**Your objective:**
Extract every row below and reproduce each one verbatim, without changing or omitting anything.

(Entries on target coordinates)
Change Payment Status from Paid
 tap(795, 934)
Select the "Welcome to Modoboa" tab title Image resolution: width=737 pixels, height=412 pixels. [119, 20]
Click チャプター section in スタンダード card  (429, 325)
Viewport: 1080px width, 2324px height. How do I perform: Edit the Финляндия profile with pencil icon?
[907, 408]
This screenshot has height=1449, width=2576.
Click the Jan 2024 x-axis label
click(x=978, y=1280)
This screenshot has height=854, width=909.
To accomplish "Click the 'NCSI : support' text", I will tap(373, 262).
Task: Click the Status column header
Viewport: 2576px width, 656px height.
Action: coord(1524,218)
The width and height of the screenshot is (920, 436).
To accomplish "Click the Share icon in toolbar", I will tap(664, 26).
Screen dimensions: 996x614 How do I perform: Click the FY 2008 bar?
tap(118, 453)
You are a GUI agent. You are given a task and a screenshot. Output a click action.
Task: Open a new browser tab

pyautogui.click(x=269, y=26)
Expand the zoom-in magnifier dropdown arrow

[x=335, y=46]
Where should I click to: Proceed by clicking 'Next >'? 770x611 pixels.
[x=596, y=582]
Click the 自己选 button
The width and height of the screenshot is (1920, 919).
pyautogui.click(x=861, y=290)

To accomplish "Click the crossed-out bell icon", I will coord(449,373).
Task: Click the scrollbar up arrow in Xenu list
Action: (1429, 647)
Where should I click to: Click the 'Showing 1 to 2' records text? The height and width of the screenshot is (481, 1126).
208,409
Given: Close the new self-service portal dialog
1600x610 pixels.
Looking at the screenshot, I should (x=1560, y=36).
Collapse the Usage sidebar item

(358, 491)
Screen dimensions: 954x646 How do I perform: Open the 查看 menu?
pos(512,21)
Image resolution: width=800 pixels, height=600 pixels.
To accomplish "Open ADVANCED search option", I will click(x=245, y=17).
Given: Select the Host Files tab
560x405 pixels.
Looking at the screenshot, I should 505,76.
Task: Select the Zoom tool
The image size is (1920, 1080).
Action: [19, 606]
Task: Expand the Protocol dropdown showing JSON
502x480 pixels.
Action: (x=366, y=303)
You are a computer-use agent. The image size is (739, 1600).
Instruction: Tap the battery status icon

**Written answer:**
Change Payment Status from Paid
 tap(795, 934)
Select the "Welcome to Modoboa" tab title Image resolution: width=737 pixels, height=412 pixels. [119, 20]
Click チャプター section in スタンダード card  (429, 325)
Viewport: 1080px width, 2324px height. How do I perform: Edit the Финляндия profile with pencil icon?
[907, 408]
This screenshot has height=1449, width=2576.
Click the Jan 2024 x-axis label
click(x=978, y=1280)
This screenshot has height=854, width=909.
To accomplish "Click the 'NCSI : support' text", I will tap(373, 262).
Task: Click the Status column header
Viewport: 2576px width, 656px height.
Action: coord(1524,218)
The width and height of the screenshot is (920, 436).
To accomplish "Click the Share icon in toolbar", I will tap(664, 26).
Screen dimensions: 996x614 How do I perform: Click the FY 2008 bar?
tap(118, 453)
You are a GUI agent. You are given a task and a screenshot. Output a click action.
Task: Open a new browser tab

pyautogui.click(x=269, y=26)
Expand the zoom-in magnifier dropdown arrow

[x=335, y=46]
Where should I click to: Proceed by clicking 'Next >'? 770x611 pixels.
[x=596, y=582]
Click the 自己选 button
The width and height of the screenshot is (1920, 919).
pyautogui.click(x=861, y=290)

To accomplish "Click the crossed-out bell icon", I will coord(449,373).
Task: Click the scrollbar up arrow in Xenu list
Action: (1429, 647)
Where should I click to: Click the 'Showing 1 to 2' records text? The height and width of the screenshot is (481, 1126).
208,409
Given: Close the new self-service portal dialog
1600x610 pixels.
Looking at the screenshot, I should (x=1560, y=36).
Collapse the Usage sidebar item

(358, 491)
Screen dimensions: 954x646 How do I perform: Open the 查看 menu?
pos(512,21)
Image resolution: width=800 pixels, height=600 pixels.
To accomplish "Open ADVANCED search option", I will click(x=245, y=17).
Given: Select the Host Files tab
560x405 pixels.
Looking at the screenshot, I should 505,76.
Task: Select the Zoom tool
The image size is (1920, 1080).
Action: [19, 606]
Task: Expand the Protocol dropdown showing JSON
502x480 pixels.
Action: (x=366, y=303)
You are a computer-use agent. The image size is (739, 1600).
Instruction: Tap the battery status icon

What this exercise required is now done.